Court Dismisses NYPD Officer’s “Regarded As” Disability Discrimination Claim

In Gates v. City of New York et al, 20 Civ. 3186, 2021 WL 3774189 (S.D.N.Y. Aug. 25, 2021), the court, inter alia, dismissed plaintiff’s claim of disability discrimination under the Americans With Disabilities Act.

Plaintiff alleged that defendants discriminated against him on the basis of his perceived disability, namely, “depression/suicidal.”

After outlining the “black letter” law – including the elements of ADA claims, as well as the applicable “burden shifting framework” in which it is applied – the court applied it to the facts:

Gates has not alleged facts that give rise to a plausible claim of disability discrimination. As Defendants note, the “chronology set forth in plaintiff’s Complaint undermines his claim,” Motion at 7, particularly as to Kinsella. According to the Complaint, Kinsella began mistreating Gates over five months before the question of a disability ever arose. The Complaint alleges that “[i]mmediately” after Gates was elected to be an SBA delegate for his unit on March 11, 2019, Kinsella “began to treat [Gates] with extreme hostility.” Compl. ¶¶ 25, 26. The Complaint directly attributes these actions to Gates’s role in the union, stating that Kinsella “discipline[d] [Gates] for violations [he] did not commit” “[b]ecause of [Gates’s] union duties” and in an effort “to interfere with [Gates’s] responsibilities as Union Delegate.” Id. ¶ 28.

Indeed, the Complaint makes clear Kinsella never believed Gates was disabled. To state a claim for discrimination based on a perceived disability under the ADA, the employer “must regard the employee as disabled within the meaning of the ADA.” Capobianco v. City of New York, 422 F.3d 47, 57 (2d Cir. 2005) (emphasis added) (internal quotation marks omitted). “A ‘regarded as’ claim turns on the employer’s perception of the employee and is therefore a question of intent ….” Id. (internal quotation marks omitted) (quoting Colwell v. Suffolk Cnty. Police Dep’t, 158 F.3d 635, 646 (2d Cir. 1998)); see Thomsen v. Stantec, Inc., 483 F. App’x 620, 622 (2d Cir. 2012) (affirming the district court’s grant of summary judgment where the plaintiff had testified that “he did not believe that anyone at Stantec perceived him as being substantially limited in any major life activity”). The Complaint alleges Kinsella “created a disability that [Gates] was suicidal,” Compl. ¶¶ 35-36 (emphasis added), and “essentially used the NYPD Patrol Guide procedure for suicide to harass and retaliate against [Gates],” id. ¶ 41. Gates’s own allegations therefore make it impossible for the Court to infer that Kinsella regarded Gates as having a disability.
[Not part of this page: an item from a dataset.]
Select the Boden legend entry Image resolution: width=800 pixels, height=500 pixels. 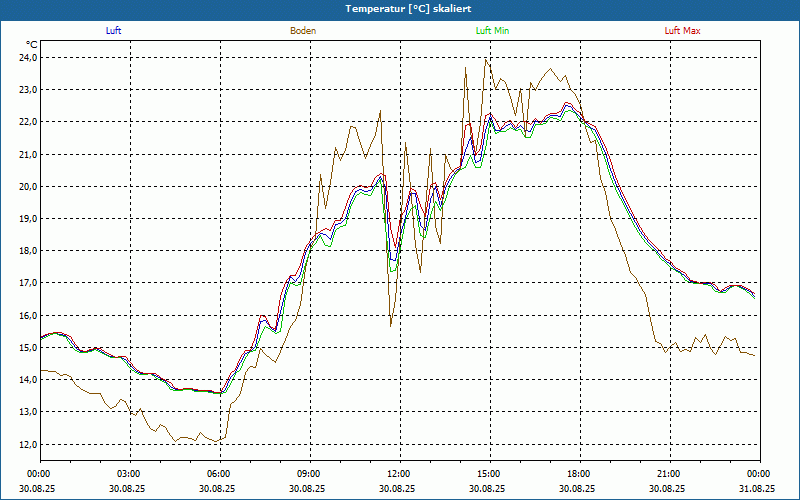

In fact, if Gates had alleged that Kinsella actually perceived Gates as suicidal, this would undermine the Complaint even further. Gates admits that Kinsella acted in accordance with the NYPD Patrol Guide procedure for potentially suicidal employees. See id. Thus, Gates would be alleging that Kinsella discriminated against him when she—based on her genuine belief that Gates was suicidal—followed the NYPD’s procedure for handling suicidal officers. As Defendants rightly argue, sending Gates to a psychologist in such a situation would not amount to an adverse action. Motion at 7-8; see Forgione v. City of New York, No. 11 Civ. 5248 (JG), 2012 WL 4049832, at *5 (E.D.N.Y. Sept. 13, 2012) (“Forgione’s two referrals for psychological evaluation do not amount to adverse action under the ADA. Although Forgione may have perceived the referrals as inconvenient and unwarranted, and although they may have carried negative connotations, they did not effect a materially adverse change in his working conditions.”); see also id. at *5 n.5 (“Referrals for medical evaluation that are job-related and consistent with business necessities are expressly permitted by the implementing regulations of the ADA.” (citing 29 C.F.R. § 1630.14(c))). And this would certainly not give rise to a reasonable inference that Kinsella was motivated by any discriminatory intent.

The court further held that it was unable to infer that any of the alleged adverse actions were done “because of” plaintiff’s perceived disability, and noted that plaintiff’s complaint was “rife with unsupported allegations that ‘[u]pon information and belief’ Gates was discriminated against based on a perceived disability.” Plaintiff’s “subjective belief that he was discriminated against due to a perceived disability,” held the court, was “patently insufficient to state a claim.”